John Langford – Page 67 – Machine Learning (Theory)

4/27/20064/27/2006

Conferences, Workshops, and Tutorials

This is a reminder that many deadlines for summer conference registration are coming up, and attendance is a very good idea.

It’s entirely reasonable for anyone to visit a conference once, even when they don’t have a paper. For students, visiting a conference is almost a ‘must’—there is no where else that a broad cross-section of research is on display.
Workshops are also a very good idea. ICML has 11, KDD has 9, and AAAI has 19. Workshops provide an opportunity to get a good understanding of some current area of research. They are probably the forum most conducive to starting new lines of research because they are so interactive.
Tutorials are a good way to gain some understanding of a long-standing direction of research. They are generally more coherent than workshops. ICML has 7 and AAAI has 15.

4/17/20064/17/2006

Rexa is live

Rexa is now publicly available. Anyone can create an account and login.

Rexa is similar to Citeseer and Google Scholar in functionality with more emphasis on the use of machine learning for intelligent information extraction. For example, Rexa can automatically display a picture on an author’s homepage when the author is searched for.

4/14/20064/14/2006

JMLR is a success

In 2001, the “Journal of Machine Learning Research” was created in reaction to unadaptive publisher policies at MLJ. Essentially, with the creation of the internet, the bottleneck in publishing research shifted from publishing to research. The declaration of independence accompanying this move expresses the reasons why in greater detail.

MLJ has strongly changed its policy in reaction to this. In particular, there is no longer an assignment of copyright to the publisher (*), and MLJ regularly sponsors many student “best paper awards” across several conferences with cash prizes. This is an advantage of MLJ over JMLR: MLJ can afford to sponsor cash prizes for the machine learning community. The remaining disadvantage is that reading papers in MLJ sometimes requires searching for the author’s website where the free version is available. In contrast, JMLR articles are freely available to everyone off the JMLR website. Whether or not this disadvantage cancels the advantage is debatable, but essentially no one working on machine learning argues with the following: the changes brought by the creation of JMLR have been positive for the general machine learning community.

This model can and should be emulated in other areas of research where publishers are not behaving in a sufficiently constructive manner. Doing so requires two vital ingredients: a consensus of leaders to support a new journal and the willigness to spend the time and effort setting it up. Presumably, some lessons on how to do this have been learned by the editors of JMLR and they are willing to share it.

(*) Back in the day, it was typical to be forced to sign over all rights to your journal paper, then ignore this and place it on your homepage. The natural act of placing your paper on your webpage is no longer illegal.

4/9/20064/9/2006

Progress in Machine Translation

I just visited ISI where Daniel Marcu and others are working on machine translation. Apparently, machine translation is rapidly improving. A particularly dramatic year was 2002->2003 when systems switched from word-based translation to phrase-based translation. From a (now famous) slide by Charles Wayne at DARPA (which funds much of the work on machine translation) here is some anecdotal evidence:

2002

2003

insistent Wednesday may recurred her trips to Libya tomorrow for flying.
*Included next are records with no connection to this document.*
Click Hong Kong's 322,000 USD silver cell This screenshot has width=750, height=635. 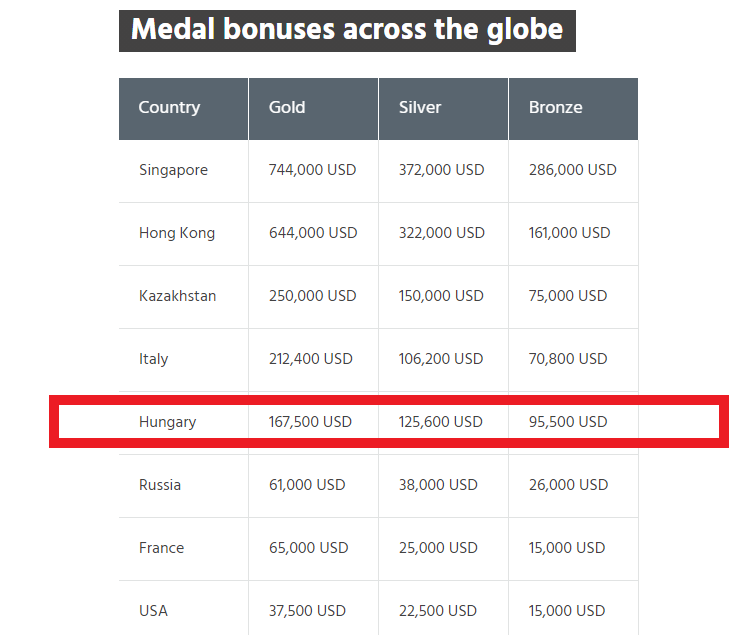click(443, 234)
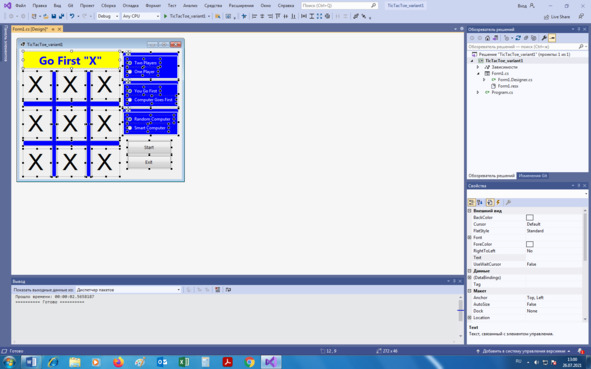Expand the Program.cs tree node
The width and height of the screenshot is (591, 369).
click(x=478, y=92)
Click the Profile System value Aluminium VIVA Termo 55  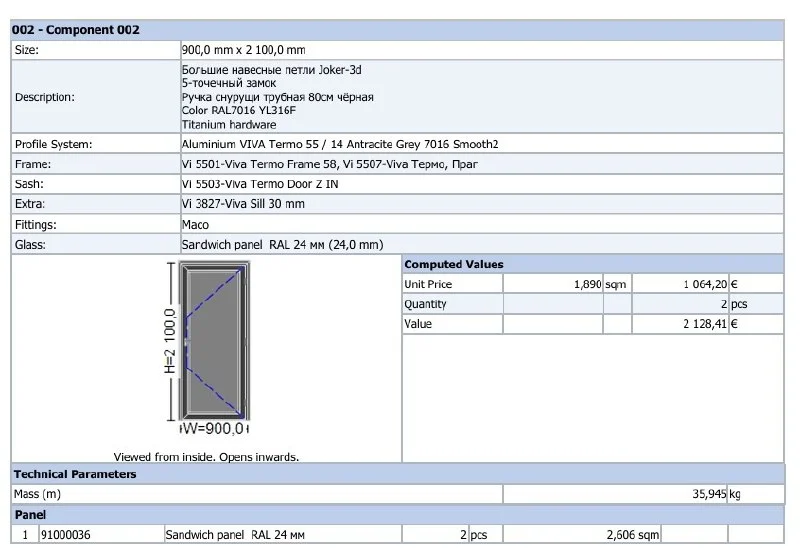[339, 145]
Cairo 6-4 ( AFP ) – An official announced today in the Egyptian lines company for flying Tuesday is a company “insistent for flying” may resumed a consideration of a day Wednesday tomorrow her trips to Libya of Security Council decision trace international the imposed ban comment.

And said the official “the institution sent a speech to Ministry of Foreign Affairs of lifting on Libya air, a situation her recieving replying are so a trip will pull to Libya a morning Wednesday.”

Egyptair has tomorrow to Resume Its flight to Libya.

Cairo 4-6 (AFP) – said an official at the Egyptian Aviation Company today that the company egyptair may resume as of tomorrow, Wednesday its flight to Libya after the International Security Council resolution to the suspension of the embargo imposed on Libya.

“The official said that the company had sent a letter to the Ministry of Foreign Affairs, information on the lifting of the air embargo on Libya, where it had received a response, the firt take off a trip to Libya on Wednesday morning”.

The machine translation systems are becoming effective at the “produces mostly understandable although broken output”. Two obvious application arise:

Web browsing. A service might deliver translations of web pages into your native language. babelfish is a first attempt. When properly integrated into
the web browser, it will appear as if every webpage uses your native language (although maybe in a broken-but-understandable way).
Instant messaging. An instant message service might deliver translations into whichever language you specify allowing communication with more people.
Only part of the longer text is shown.